One of the easiest ways to alienate your reader is to write a story that feels contrived or unrealistic. Accuracy is key, it’s easy to compromise realism when writing a story set in the past. There are so many things we don’t even think of that didn’t exist or existed differently in previous times. That said, it’s totally possible to write an awesome historical story, just go extra heavy on the research, and try to choose a time and place on which there’s a wealth of knowledge available. I would also caution against writing before 1900 unless you want to do a whole lot more research (which you may), because the way people spoke was so different. This is especially true of stories set before 1700. Old English is basically another language. You may decide to write a story set in the distant past but write it in a more modern way, which is fine as long as you go all-in and it’s self-aware. No random “thous” or lofty but inaccurate attempts at formal old-timey speech. For more tips on writing historical fiction, check out this post.
Note books and movies that have a setting or feel similar to what you want for your story.
It’s not copying if you make it your own, and inspiration is never a bad thing. Always be on the lookout for authors who share your *vibe*, and visual media like movies and TV. I’m obsessed with the show Euphoria and love its strong aesthetic, and have chosen certain elements of the style, if not direct imagery, to incorporate into my next story.
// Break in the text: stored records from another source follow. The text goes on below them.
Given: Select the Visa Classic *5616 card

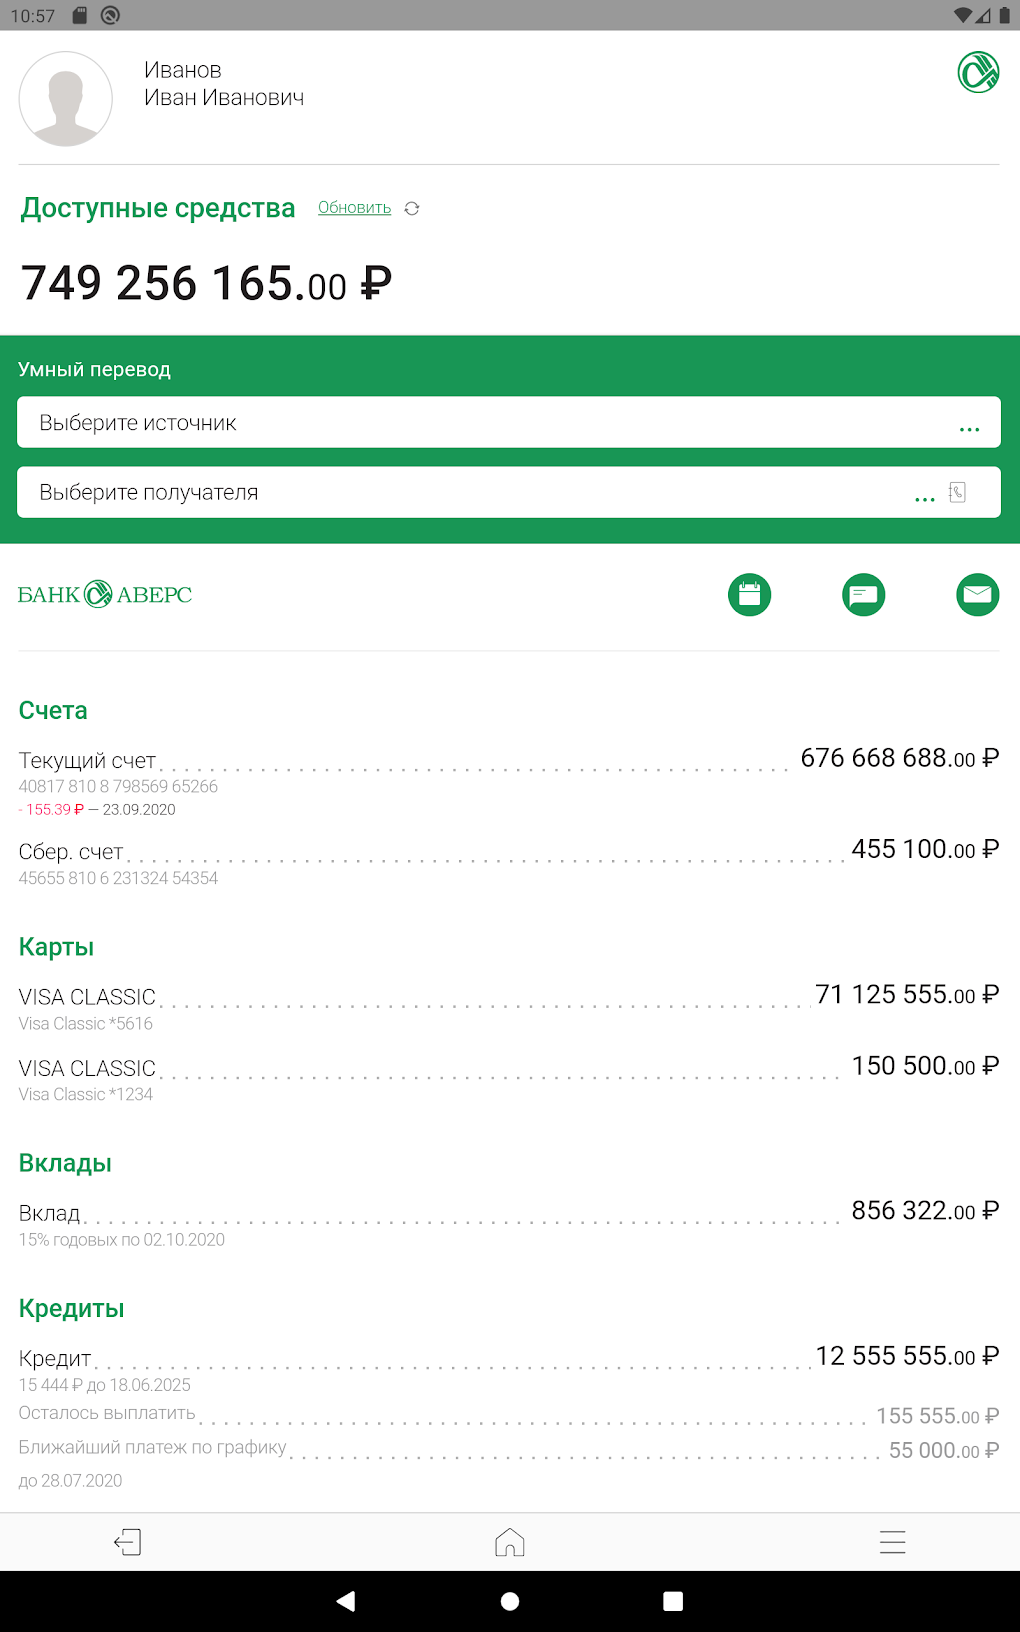Looking at the screenshot, I should pyautogui.click(x=508, y=1008).
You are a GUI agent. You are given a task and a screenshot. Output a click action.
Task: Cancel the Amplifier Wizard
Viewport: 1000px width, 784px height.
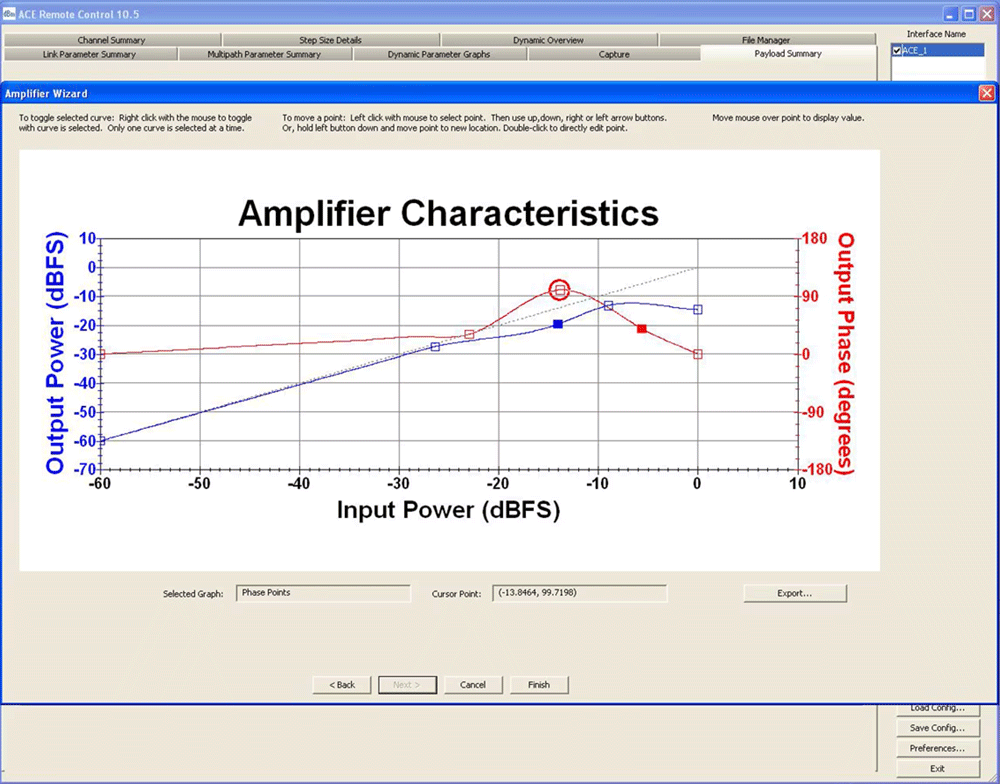(473, 685)
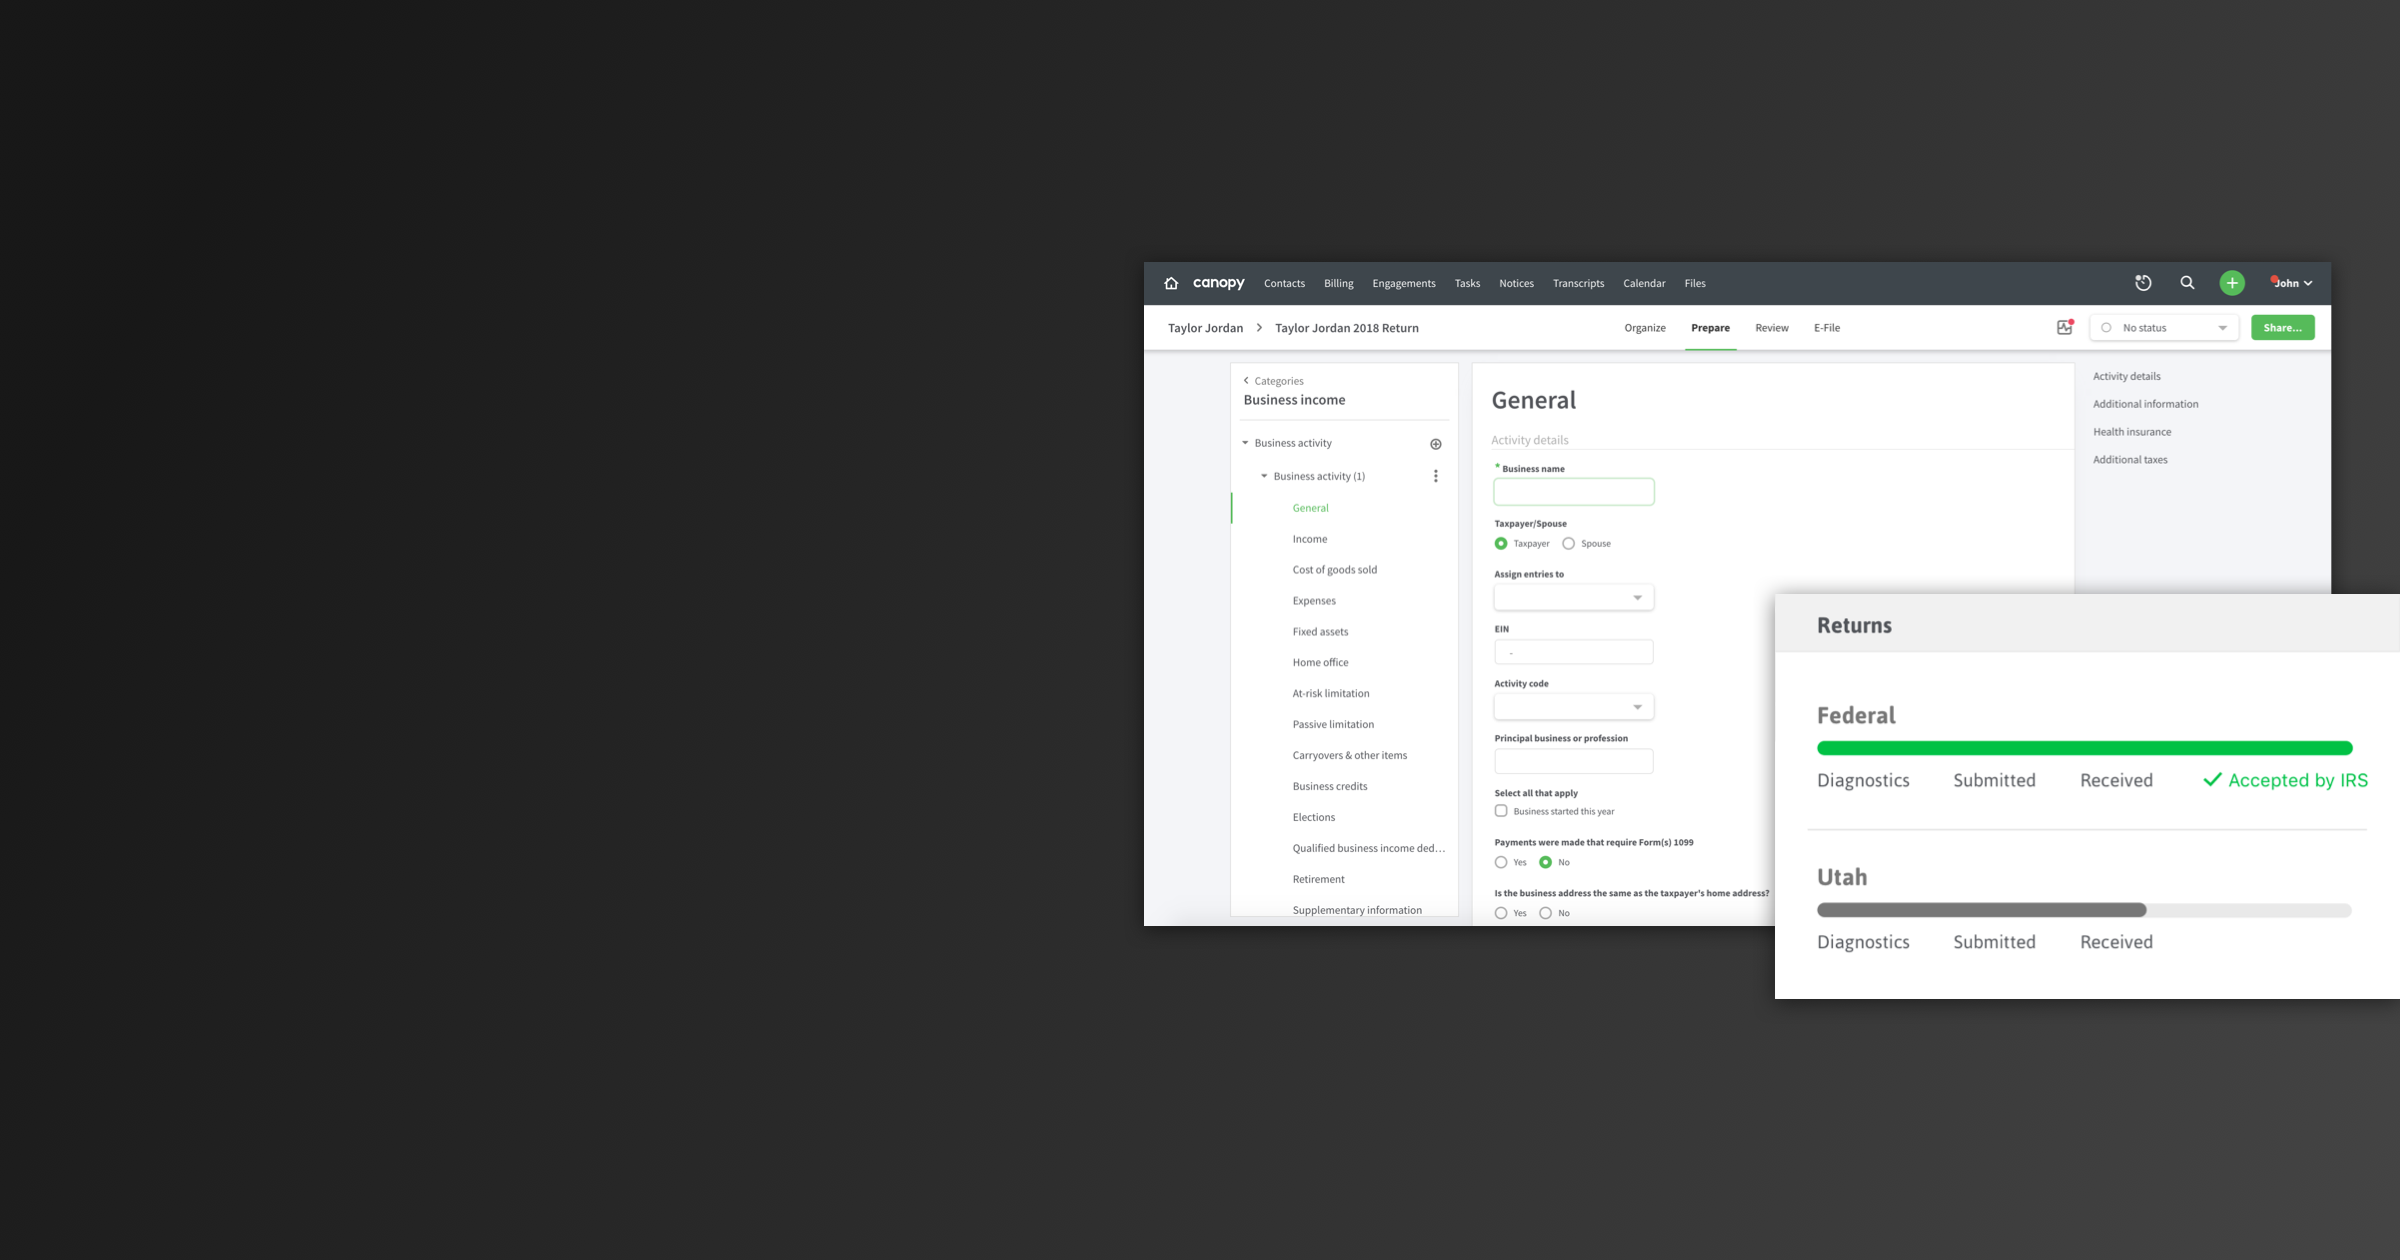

This goes along with the note taking and mood boards––underlying principle, setting benefits from always being aware and observant, constantly looking for inspiration.
Keep descriptions visual and sense-based.
While there are so many types of writing important to a well-rounded story, when fleshing out the setting I think the most powerful way of evoking the feel of a certain place is naturally detailed, sensory description that gives the reader of sense of what it feels like to exist in a certain place and time. Because that’s what good fiction does––enables the reader to put themselves in the characters’ shoes. That includes a visceral picture of what the world looks like to the characters.
Emotions are a big part of setting too.
I might even say you can build a setting from a feeling. A great example of this is the book and movie Call Me By Your Name, one of my all-time favorites. I feel like the setting honestly makes the story––summer in 1980s Italy is written like a painting, and an incredibly realistic one at that. But the setting is inextricable from the overwhelming emotion of the book, which is a deep, painful nostalgia. That’s the aesthetic, and if you approach world building with a focus on how it makes you (and the reader) feel, a feeling can fuel a story.
Even if you can’t actually go to a place, there are ways to visualize your setting virtually…
While I do believe in writing what you know, I realize that most people only have extensive experience in a few places, and that that’s limiting. If you’re writing outside your sphere of knowledge or are having trouble picturing a place, there are plenty of resources to help you out. I recommend Google and Apple maps street view. If you put in an address, you’ll get a real life picture, and can essentially walk the streets using this feature. Travel sites and even hotel websites can also give good insight into a place, and how it feels. Hotel websites are often very aesthetic as a matter of appealing to customers, and while this may present a rosy view of any part of the world, if that’s what you’re looking for it can be good. Lastly, I almost always go on real estate sites to pick homes for my characters, whether it’s a luxury townhouse in New York or a little ranch in Ohio. Essentially, look online for ways to really virtually experience a place rather than just reading about it and trying to imagine.
Takeaways––the more visual, the better; put a lot of effort into your setting, and be sure it isn’t an afterthought. If inspiration is what you’re lacking, wait on it. Next month, I’ll get into how to handle writer’s block and where to get ideas when you’re running dry.